Herein, we report spiropyrimidinetriones (SPTs) incorporating N-linked azole substituents on a benzisoxazole scaffold with improved Gram-positive antibacterial activity relative to previously described analogues. SPTs have an unusual spirocyclic architecture and represent a new antibacterial class of bacterial DNA gyrase and topoisomerase IV inhibitors. They are not cross-resistant to fluoroquinolones and other DNA gyrase/topoisomerase IV inhibitors used clinically. The activity of the SPTs was assessed for DNA gyrase inhibition, and the antibacterial activity across Gram-positive and Gram-negative pathogens with N-linked 1,2,4-triazoles substituted on the 5-position provides the most worthwhile profile. Directed nucleophilic and electrophilic chemistry was developed to vary this 5-position with carbon, nitrogen, or oxygen substituents and explore structure–activity relationships including those around a target binding model. Compounds with favorable pharmacokinetic parameters were identified, and two compounds demonstrated cidality in a mouse model of Staphylococcus aureus infection.

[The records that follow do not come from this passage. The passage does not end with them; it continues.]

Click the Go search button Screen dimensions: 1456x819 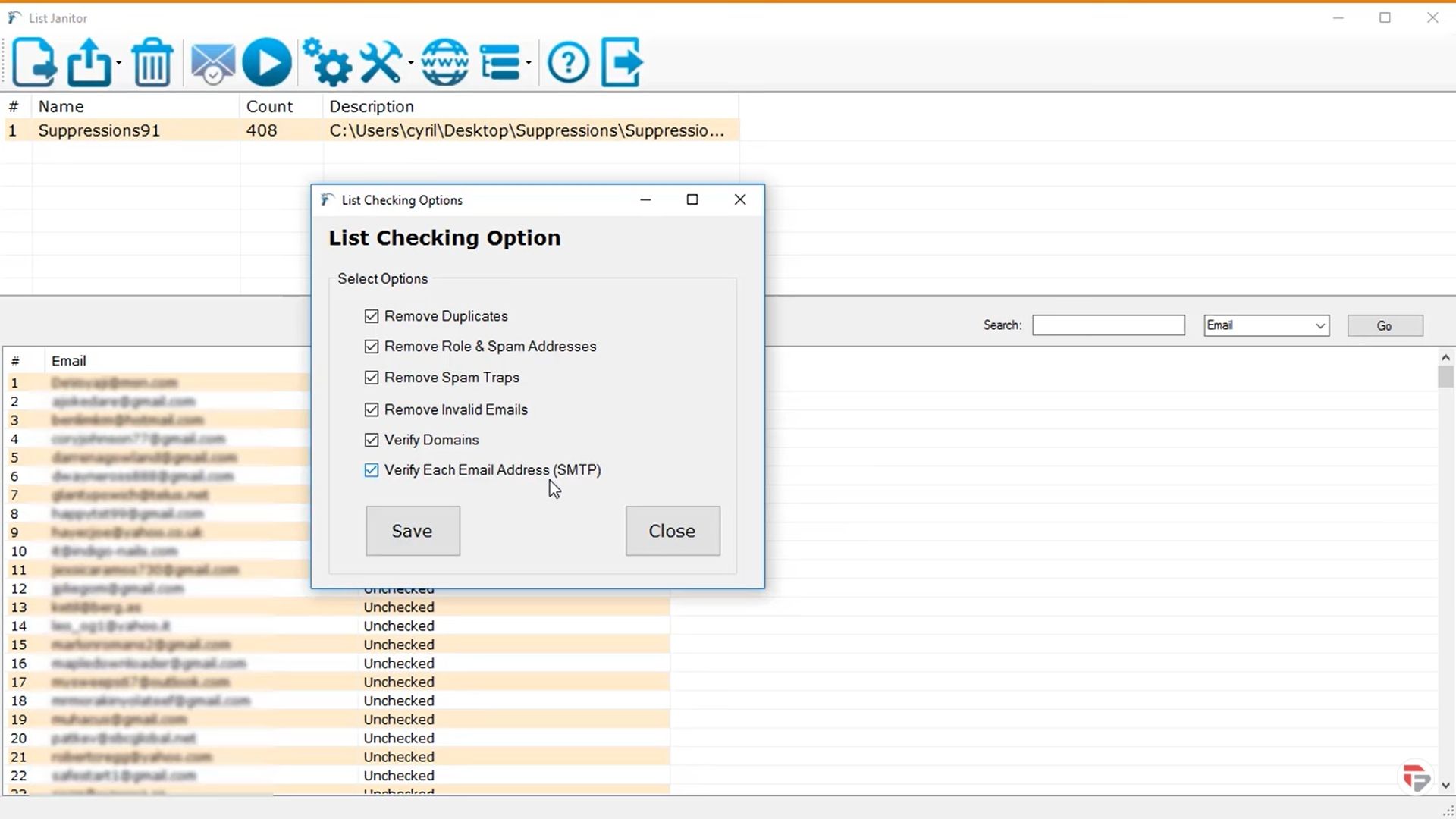(1385, 325)
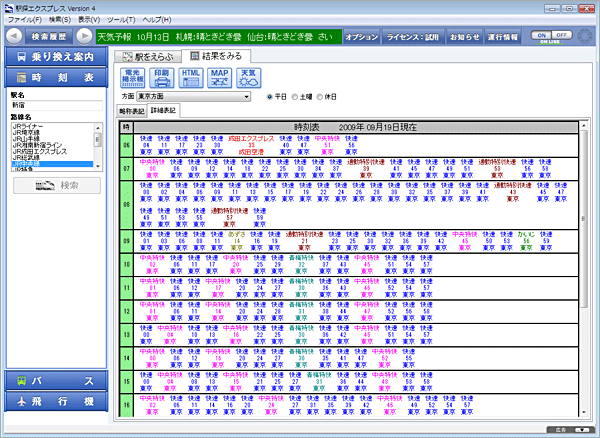Expand the 方面 direction dropdown
The image size is (600, 438).
click(x=245, y=97)
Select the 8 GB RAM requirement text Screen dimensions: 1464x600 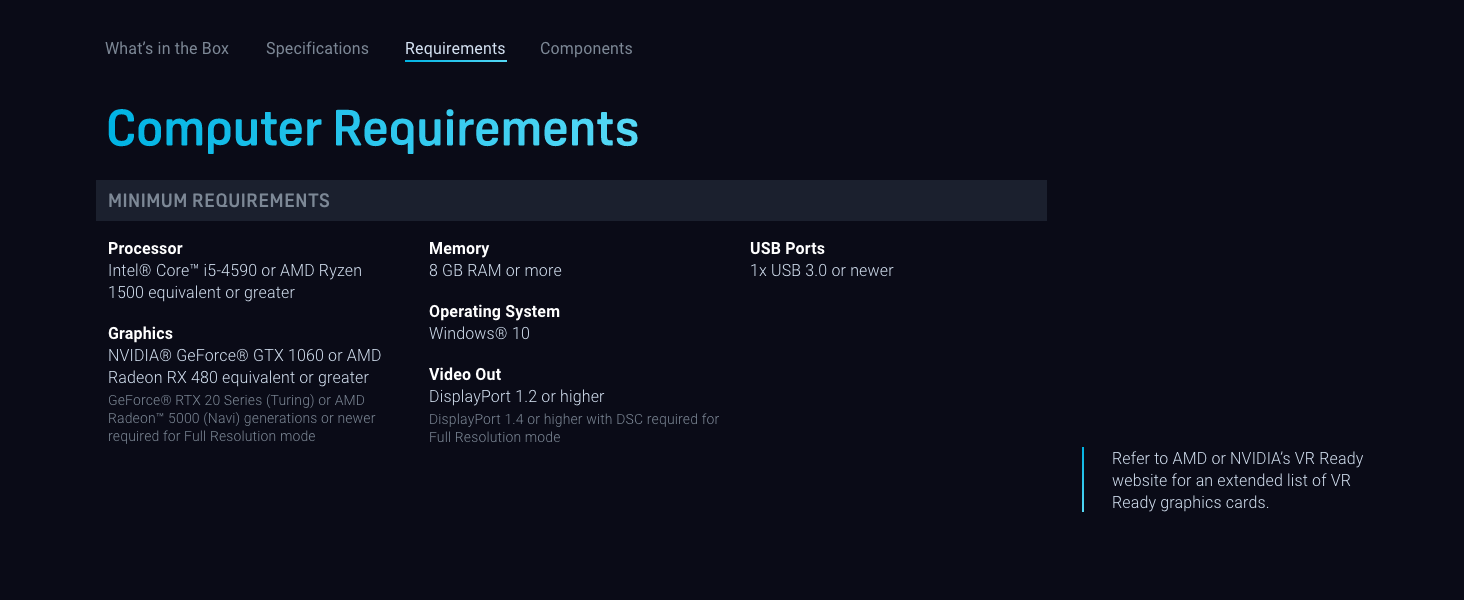(x=495, y=270)
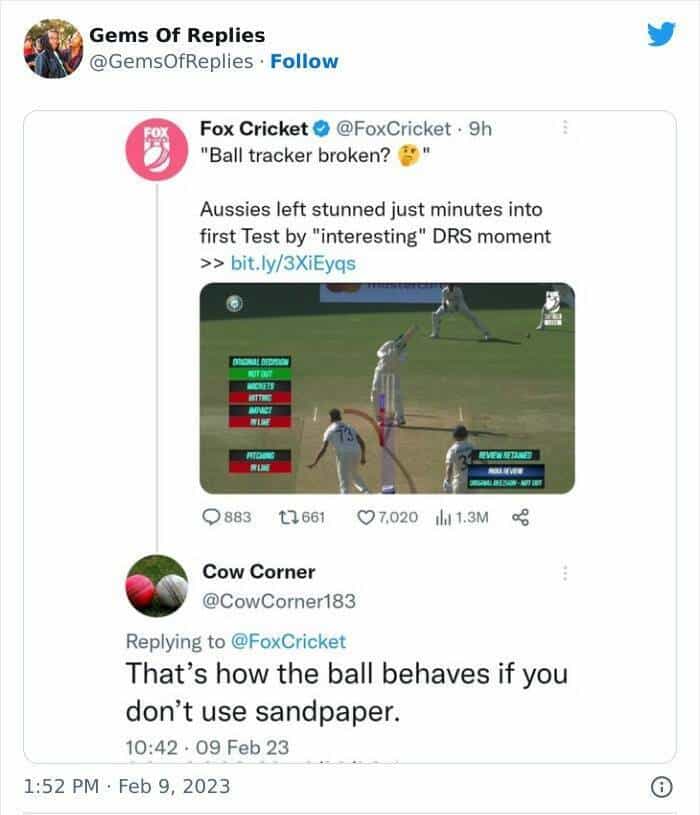Screen dimensions: 700x815
Task: Open the Fox Cricket profile avatar
Action: point(157,150)
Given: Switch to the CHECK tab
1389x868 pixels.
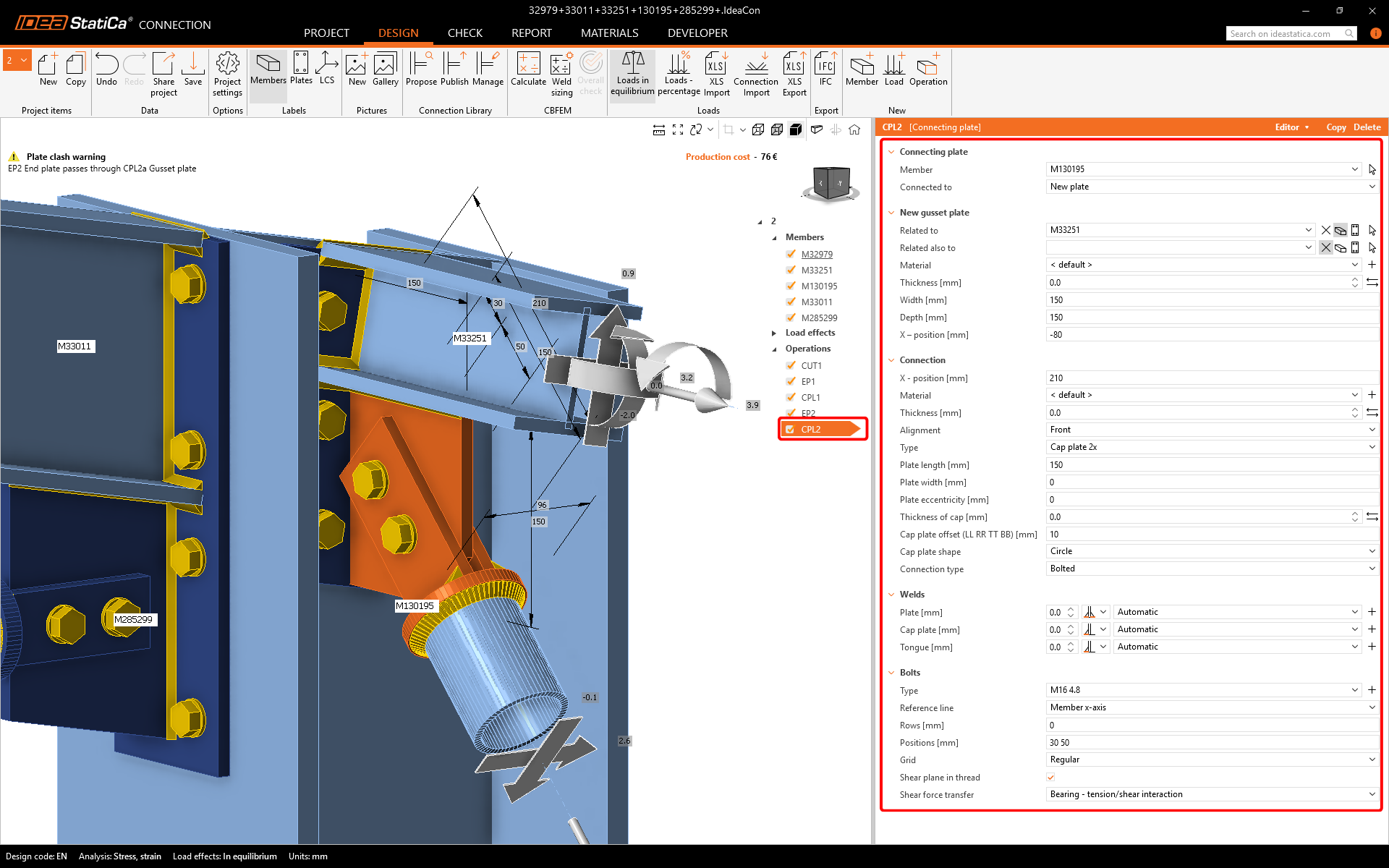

本文中，我们报道了一类在苯并异恶唑（benzisoxazole）骨架上引入N-连接唑类取代基的螺嘧啶三酮类（spiropyrimidinetriones，SPTs）化合物，其相较于此前报道的类似物，抗革兰氏阳性（Gram-positive）菌活性更为优异。 SPTs具有独特的螺环骨架，代表了一类靶向细菌DNA促旋酶（DNA gyrase）与拓扑异构酶IV（topoisomerase IV）的新型抗菌抑制剂类别。 该类化合物与临床使用的氟喹诺酮类（fluoroquinolones）及其他DNA促旋酶/拓扑异构酶IV抑制剂无交叉耐药性。 我们评估了SPTs的DNA促旋酶抑制活性，并测试了其对革兰氏阳性及革兰氏阴性（Gram-negative）病原菌的抗菌活性；其中，5位带有N-连接1,2,4-三唑取代基的化合物展现出最具开发价值的活性谱。 我们开发了定向亲核与亲电化学方法，通过碳、氮或氧取代基对该5位位点进行修饰，并探究了包括靶标结合模型在内的构效关系。 最终筛选得到了具备优良药代动力学参数的化合物，其中两种化合物在金黄色葡萄球菌（Staphylococcus aureus）感染小鼠模型中展现出杀菌活性。